#### What to produce:
The output is the lines below from the one with "90° Angle 165 (127, 891)" through the one with "[36″ Universal Track] (126, 434)", both included, printed exactly and with no other line.

#### Input:

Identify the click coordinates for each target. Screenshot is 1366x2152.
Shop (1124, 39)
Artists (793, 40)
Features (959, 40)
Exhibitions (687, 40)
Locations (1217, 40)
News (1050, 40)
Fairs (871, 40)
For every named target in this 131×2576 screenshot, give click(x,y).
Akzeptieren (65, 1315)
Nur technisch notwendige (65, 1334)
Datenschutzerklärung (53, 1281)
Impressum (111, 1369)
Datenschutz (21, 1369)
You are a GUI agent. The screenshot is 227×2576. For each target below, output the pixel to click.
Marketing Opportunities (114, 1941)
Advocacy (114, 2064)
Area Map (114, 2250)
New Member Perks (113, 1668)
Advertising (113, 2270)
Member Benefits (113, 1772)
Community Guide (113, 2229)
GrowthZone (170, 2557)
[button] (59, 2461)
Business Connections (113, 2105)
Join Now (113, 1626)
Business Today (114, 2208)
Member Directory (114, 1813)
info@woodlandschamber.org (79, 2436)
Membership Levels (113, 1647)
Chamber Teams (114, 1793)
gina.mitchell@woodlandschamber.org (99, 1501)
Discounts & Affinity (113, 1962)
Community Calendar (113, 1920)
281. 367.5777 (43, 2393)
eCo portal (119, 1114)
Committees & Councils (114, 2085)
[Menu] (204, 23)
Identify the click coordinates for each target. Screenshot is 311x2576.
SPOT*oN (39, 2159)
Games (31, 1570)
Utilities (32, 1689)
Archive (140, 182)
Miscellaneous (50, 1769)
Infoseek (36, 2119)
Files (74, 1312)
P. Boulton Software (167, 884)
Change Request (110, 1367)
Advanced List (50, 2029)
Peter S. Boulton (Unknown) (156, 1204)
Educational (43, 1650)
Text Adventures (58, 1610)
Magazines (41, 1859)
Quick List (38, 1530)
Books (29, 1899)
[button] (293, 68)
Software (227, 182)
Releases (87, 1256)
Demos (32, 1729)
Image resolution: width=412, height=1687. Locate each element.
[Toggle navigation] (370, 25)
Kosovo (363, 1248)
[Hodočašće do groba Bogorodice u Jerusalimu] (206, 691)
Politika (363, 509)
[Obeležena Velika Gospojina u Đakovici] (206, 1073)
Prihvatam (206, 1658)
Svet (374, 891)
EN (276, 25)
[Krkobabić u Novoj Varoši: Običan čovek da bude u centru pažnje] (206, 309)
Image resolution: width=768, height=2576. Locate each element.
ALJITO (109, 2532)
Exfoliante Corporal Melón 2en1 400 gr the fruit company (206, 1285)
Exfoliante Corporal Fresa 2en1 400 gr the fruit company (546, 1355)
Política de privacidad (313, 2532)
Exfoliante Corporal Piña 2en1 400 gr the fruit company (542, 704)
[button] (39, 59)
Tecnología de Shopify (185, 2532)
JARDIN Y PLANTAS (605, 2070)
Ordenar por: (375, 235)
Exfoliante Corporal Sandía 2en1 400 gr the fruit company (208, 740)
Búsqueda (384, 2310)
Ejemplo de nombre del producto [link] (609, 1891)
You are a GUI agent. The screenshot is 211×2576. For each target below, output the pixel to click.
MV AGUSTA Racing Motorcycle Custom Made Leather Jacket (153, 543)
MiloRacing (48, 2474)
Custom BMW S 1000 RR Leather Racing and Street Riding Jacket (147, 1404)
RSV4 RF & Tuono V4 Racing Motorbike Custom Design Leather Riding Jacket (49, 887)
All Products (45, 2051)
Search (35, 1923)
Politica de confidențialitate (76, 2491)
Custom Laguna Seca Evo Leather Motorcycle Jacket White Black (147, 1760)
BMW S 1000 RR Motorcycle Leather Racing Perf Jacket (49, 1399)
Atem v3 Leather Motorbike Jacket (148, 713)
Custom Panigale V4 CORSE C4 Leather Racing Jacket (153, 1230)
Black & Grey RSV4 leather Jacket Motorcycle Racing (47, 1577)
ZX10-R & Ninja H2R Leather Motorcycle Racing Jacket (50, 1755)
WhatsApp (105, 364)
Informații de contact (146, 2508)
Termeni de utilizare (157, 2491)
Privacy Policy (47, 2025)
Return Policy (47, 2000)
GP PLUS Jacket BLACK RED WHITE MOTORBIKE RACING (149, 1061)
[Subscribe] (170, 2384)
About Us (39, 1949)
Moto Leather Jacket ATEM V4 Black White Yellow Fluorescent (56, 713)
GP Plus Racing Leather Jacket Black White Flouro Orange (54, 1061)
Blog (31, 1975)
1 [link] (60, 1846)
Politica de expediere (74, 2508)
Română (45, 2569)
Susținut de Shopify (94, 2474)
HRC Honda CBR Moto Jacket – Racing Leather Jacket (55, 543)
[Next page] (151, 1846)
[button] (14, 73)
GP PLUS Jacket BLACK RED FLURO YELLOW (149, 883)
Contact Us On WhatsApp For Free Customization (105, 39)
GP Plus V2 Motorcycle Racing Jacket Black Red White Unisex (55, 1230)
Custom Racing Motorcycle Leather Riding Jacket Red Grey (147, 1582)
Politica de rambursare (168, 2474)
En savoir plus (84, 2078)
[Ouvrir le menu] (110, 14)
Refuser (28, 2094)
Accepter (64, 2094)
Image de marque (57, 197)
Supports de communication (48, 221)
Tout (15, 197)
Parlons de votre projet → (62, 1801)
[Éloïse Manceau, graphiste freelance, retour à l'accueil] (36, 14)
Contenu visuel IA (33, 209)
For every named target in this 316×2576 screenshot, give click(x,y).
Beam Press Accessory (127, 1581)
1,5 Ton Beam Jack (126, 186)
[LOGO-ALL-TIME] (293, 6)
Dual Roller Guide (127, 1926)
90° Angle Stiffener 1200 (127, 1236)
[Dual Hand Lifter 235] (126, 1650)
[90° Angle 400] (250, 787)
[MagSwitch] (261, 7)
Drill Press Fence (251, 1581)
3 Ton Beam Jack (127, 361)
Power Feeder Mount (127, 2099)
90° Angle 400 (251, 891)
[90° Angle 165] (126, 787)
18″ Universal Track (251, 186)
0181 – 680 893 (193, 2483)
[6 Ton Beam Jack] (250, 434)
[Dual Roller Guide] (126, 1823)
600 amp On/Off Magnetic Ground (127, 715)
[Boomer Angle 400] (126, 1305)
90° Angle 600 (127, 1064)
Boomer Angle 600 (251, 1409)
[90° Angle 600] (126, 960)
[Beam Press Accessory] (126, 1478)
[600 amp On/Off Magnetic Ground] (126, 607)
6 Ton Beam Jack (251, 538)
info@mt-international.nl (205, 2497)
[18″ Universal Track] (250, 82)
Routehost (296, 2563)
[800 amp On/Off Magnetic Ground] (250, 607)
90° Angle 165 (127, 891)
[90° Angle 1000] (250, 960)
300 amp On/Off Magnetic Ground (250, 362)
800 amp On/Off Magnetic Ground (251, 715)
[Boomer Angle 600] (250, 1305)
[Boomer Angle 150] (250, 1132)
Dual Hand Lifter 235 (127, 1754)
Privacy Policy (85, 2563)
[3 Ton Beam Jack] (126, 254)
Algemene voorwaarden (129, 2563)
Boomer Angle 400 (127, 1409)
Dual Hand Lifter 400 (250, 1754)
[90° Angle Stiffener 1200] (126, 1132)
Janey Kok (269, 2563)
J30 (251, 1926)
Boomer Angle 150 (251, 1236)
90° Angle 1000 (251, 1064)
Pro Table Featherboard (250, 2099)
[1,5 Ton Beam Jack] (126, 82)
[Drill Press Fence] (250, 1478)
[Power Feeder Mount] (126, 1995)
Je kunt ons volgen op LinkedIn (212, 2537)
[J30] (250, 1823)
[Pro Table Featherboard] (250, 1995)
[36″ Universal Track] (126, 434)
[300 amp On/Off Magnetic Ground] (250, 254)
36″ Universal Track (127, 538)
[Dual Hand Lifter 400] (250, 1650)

#### Expected answer:
90° Angle 165 (127, 891)
[90° Angle 1000] (250, 960)
300 amp On/Off Magnetic Ground (250, 362)
800 amp On/Off Magnetic Ground (251, 715)
[Boomer Angle 600] (250, 1305)
[Boomer Angle 150] (250, 1132)
Dual Hand Lifter 235 (127, 1754)
Privacy Policy (85, 2563)
[3 Ton Beam Jack] (126, 254)
Algemene voorwaarden (129, 2563)
Boomer Angle 400 (127, 1409)
Dual Hand Lifter 400 (250, 1754)
[90° Angle Stiffener 1200] (126, 1132)
Janey Kok (269, 2563)
J30 (251, 1926)
Boomer Angle 150 (251, 1236)
90° Angle 1000 (251, 1064)
Pro Table Featherboard (250, 2099)
[1,5 Ton Beam Jack] (126, 82)
[Drill Press Fence] (250, 1478)
[Power Feeder Mount] (126, 1995)
Je kunt ons volgen op LinkedIn (212, 2537)
[J30] (250, 1823)
[Pro Table Featherboard] (250, 1995)
[36″ Universal Track] (126, 434)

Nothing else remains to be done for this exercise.